Awhile ago I mentioned some scenarios (exit strategies) that can be put into
place in order to turn a profit on a non-performing note.
Essentially, there are six possible scenarios with some variations and some possible overlap. Here are the exit strategies.
- Wholesale the note to another investor. This is usually done within a day or two of negotiating the purchase of the note.
- The next three options presume the property is occupied or the borrower intends to occupy the property. Once contact has been made with the borrower you might first want to negotiate a short sale and get the property sold to both relieve the borrower of the debt and earn a profit for you.
- You buy the note then work with the mortgage holder/borrower to modify the loan. Usually this involves the borrower making some form of regular, negotiated payments (negotiated with you or your servicing company). Most often you will be able to offer the borrower reduced payments, perhaps minimizing or limiting previous delinquencies. Perhaps you will qualify the borrower for an FHA 1023 loan which can offer even better terms to the borrower.

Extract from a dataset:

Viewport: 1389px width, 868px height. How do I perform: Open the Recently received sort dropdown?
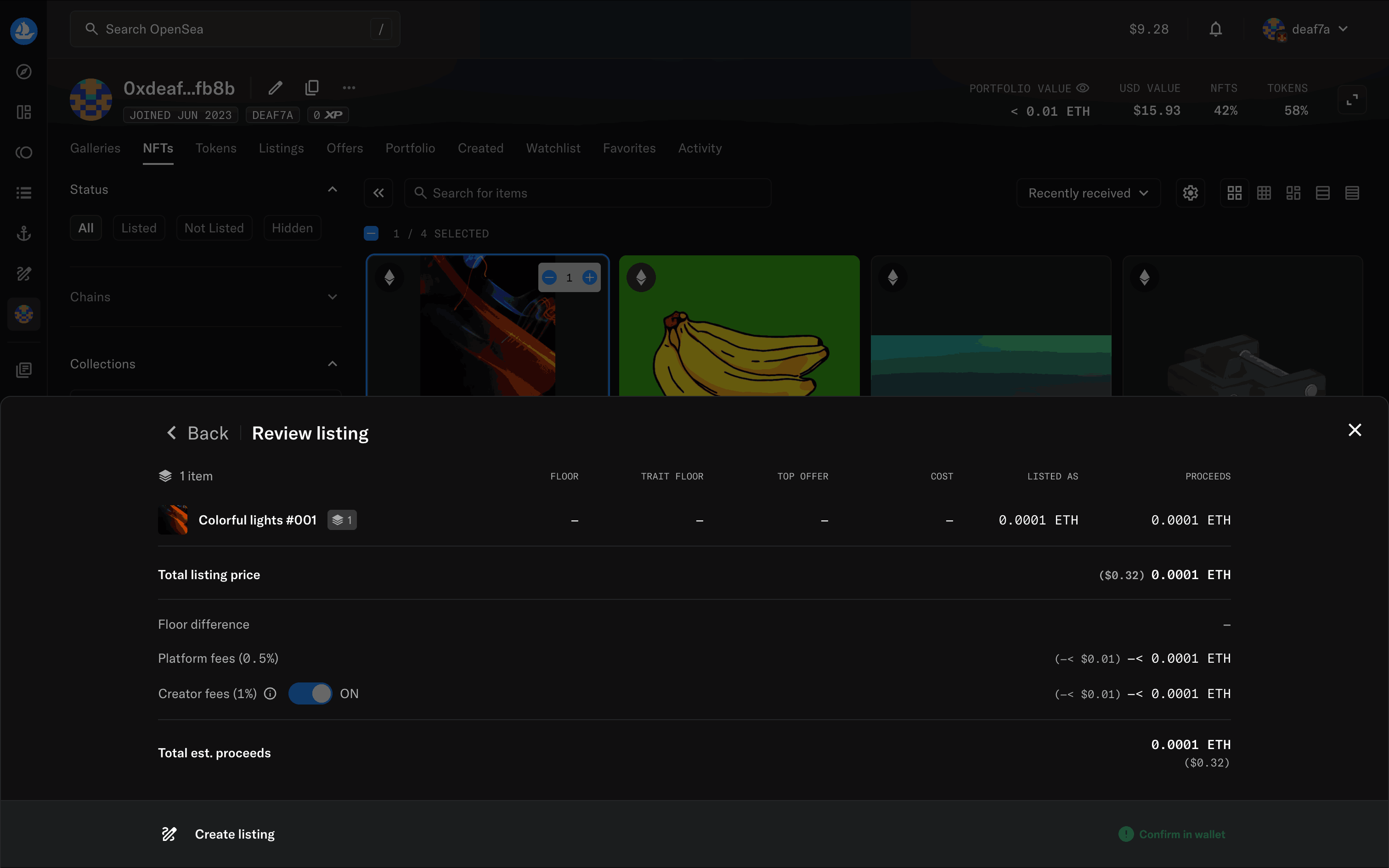tap(1088, 193)
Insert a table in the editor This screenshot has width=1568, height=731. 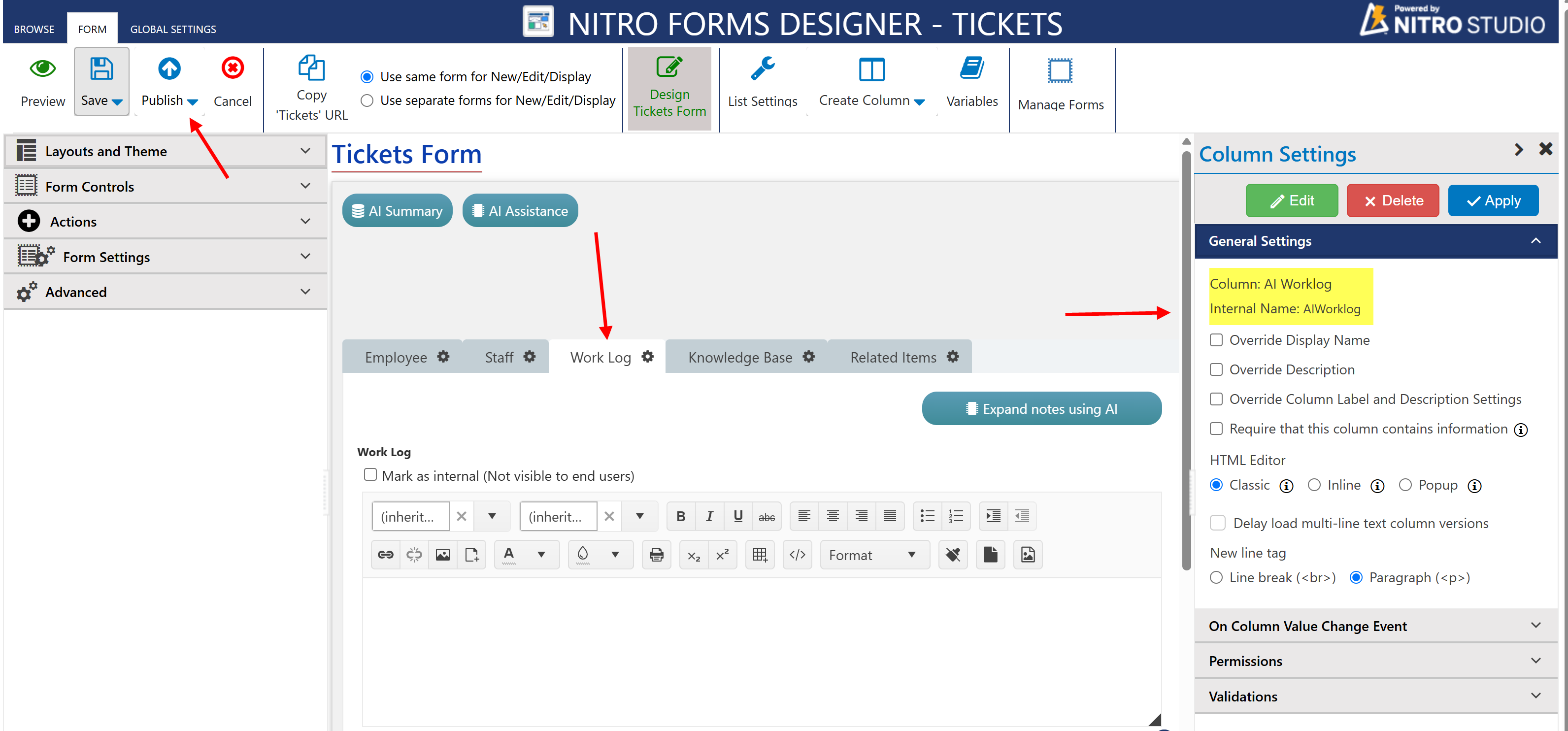[x=759, y=555]
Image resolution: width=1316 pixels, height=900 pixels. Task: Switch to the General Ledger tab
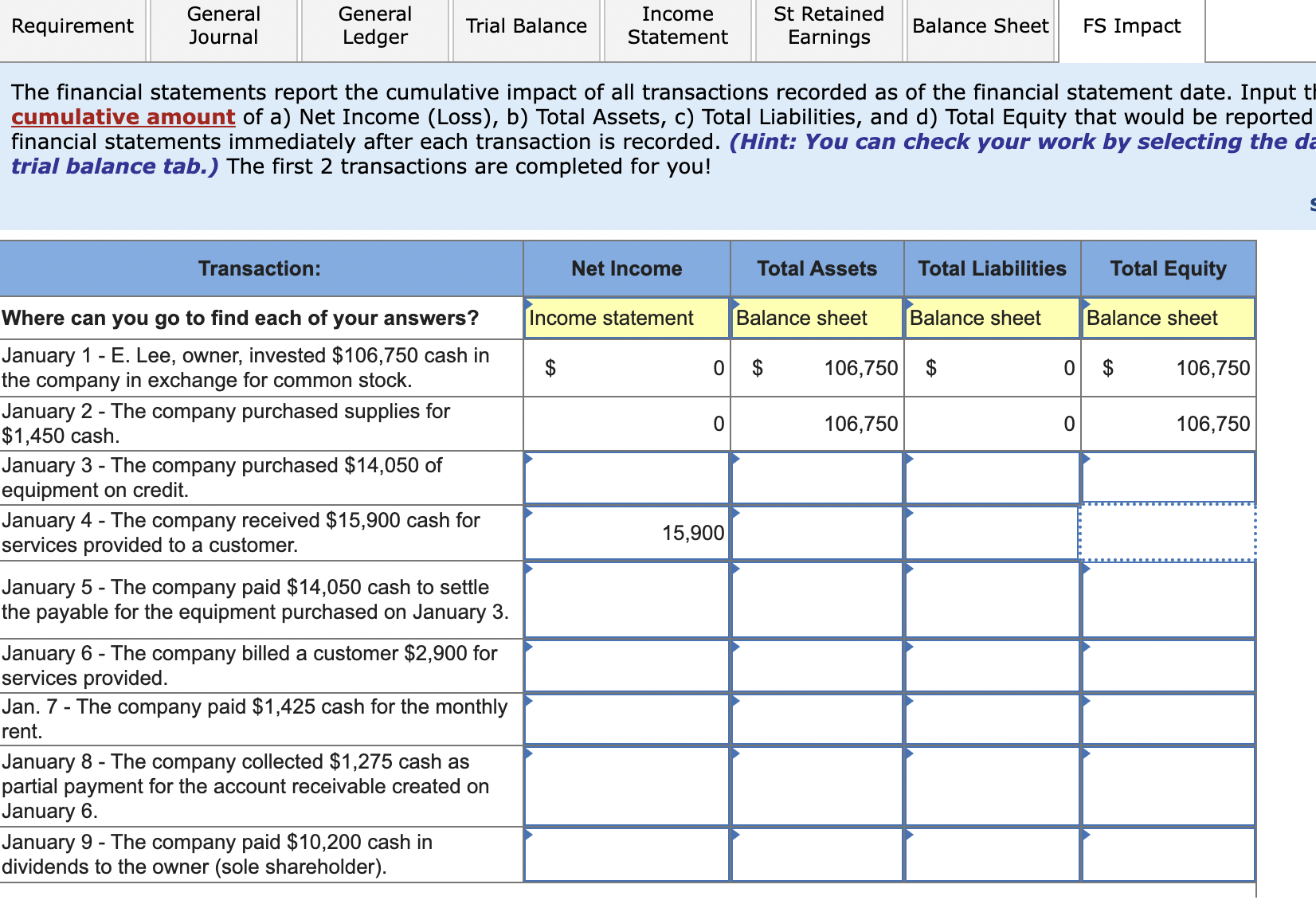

- Once the loan has been modified and the mortgage holder has established a monthly payment track record (usually 6-12 months) the non-performing note becomes a performing note which you can either hold onto and continue collecting the payments or it can be sold to an investor who purchases performing notes/loans
- If you are unable to negotiate a modification of the loan the next possibility is to offer the buyer the option of taking the deed off his hands in order to avoid a foreclosure. Sometimes this is done by offering to pay the borrower’s moving costs, or some incidental debt, etc. in exchange for the deed and the keys.
- The final option and the least desirable because it is time-consuming and usually results in the smallest ROI, is to take the note to foreclosure. This can often be a long, tedious, and painful process for everyone concerned.